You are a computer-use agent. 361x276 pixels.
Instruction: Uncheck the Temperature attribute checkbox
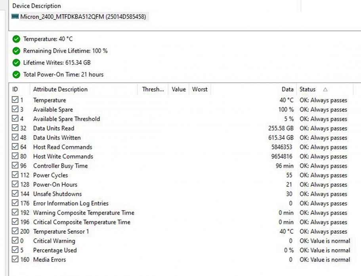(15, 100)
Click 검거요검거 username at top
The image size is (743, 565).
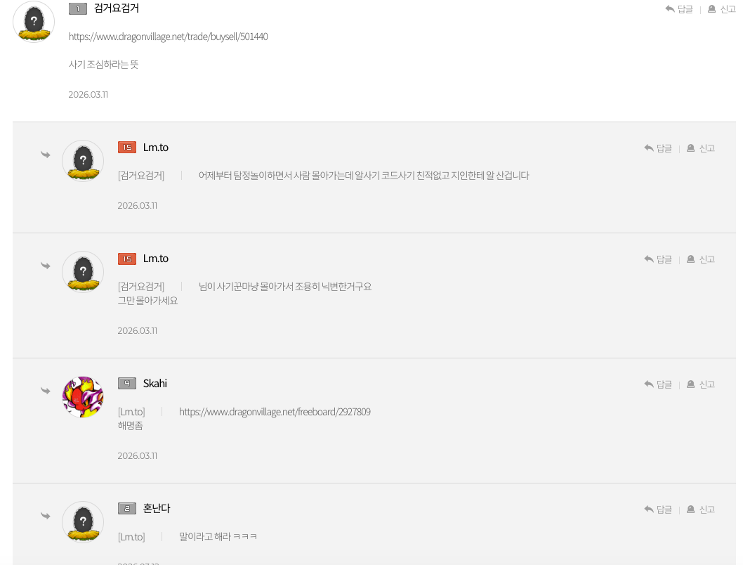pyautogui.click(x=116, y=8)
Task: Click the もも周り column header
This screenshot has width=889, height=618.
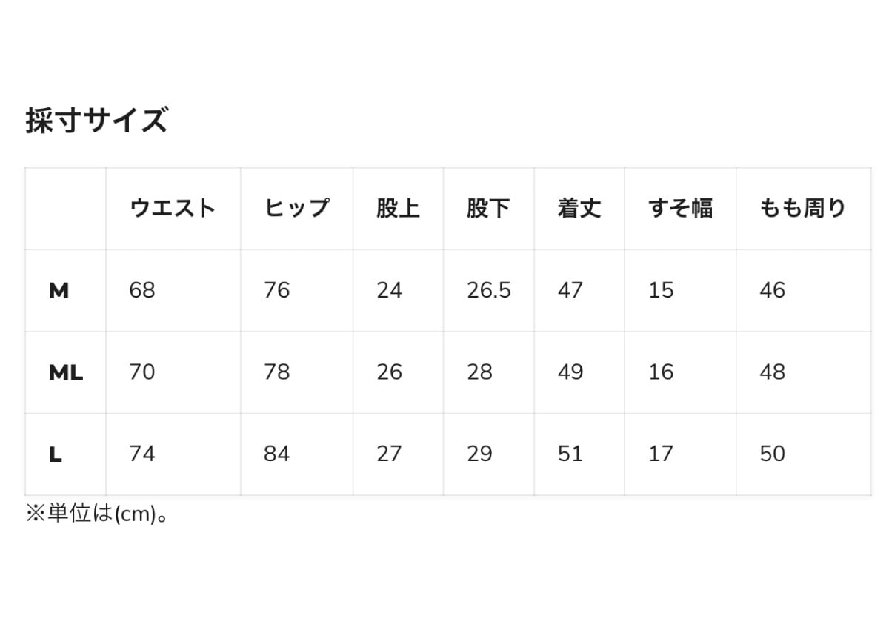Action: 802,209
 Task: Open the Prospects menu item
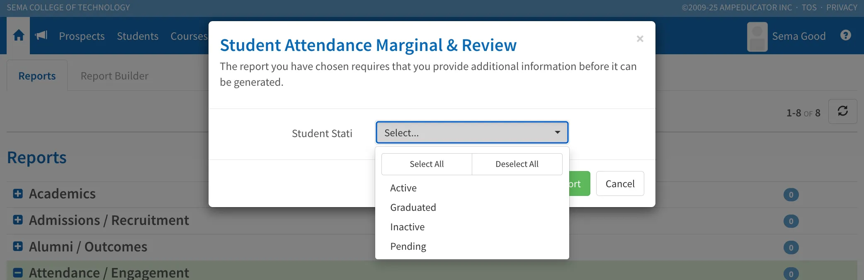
==================================================
WHAT THE TASK ASKS:
Replace "Task" with "Instruction" throughout the lines above and reproduce them with no other change, omitting the pictures.

ANSWER:
You are a computer-use agent. 361x276 pixels.
Instruction: Uncheck the Temperature attribute checkbox
(15, 100)
Click 검거요검거 username at top
The image size is (743, 565).
pyautogui.click(x=116, y=8)
Instruction: Click the もも周り column header
This screenshot has width=889, height=618.
Action: 802,209
 Instruction: Open the Prospects menu item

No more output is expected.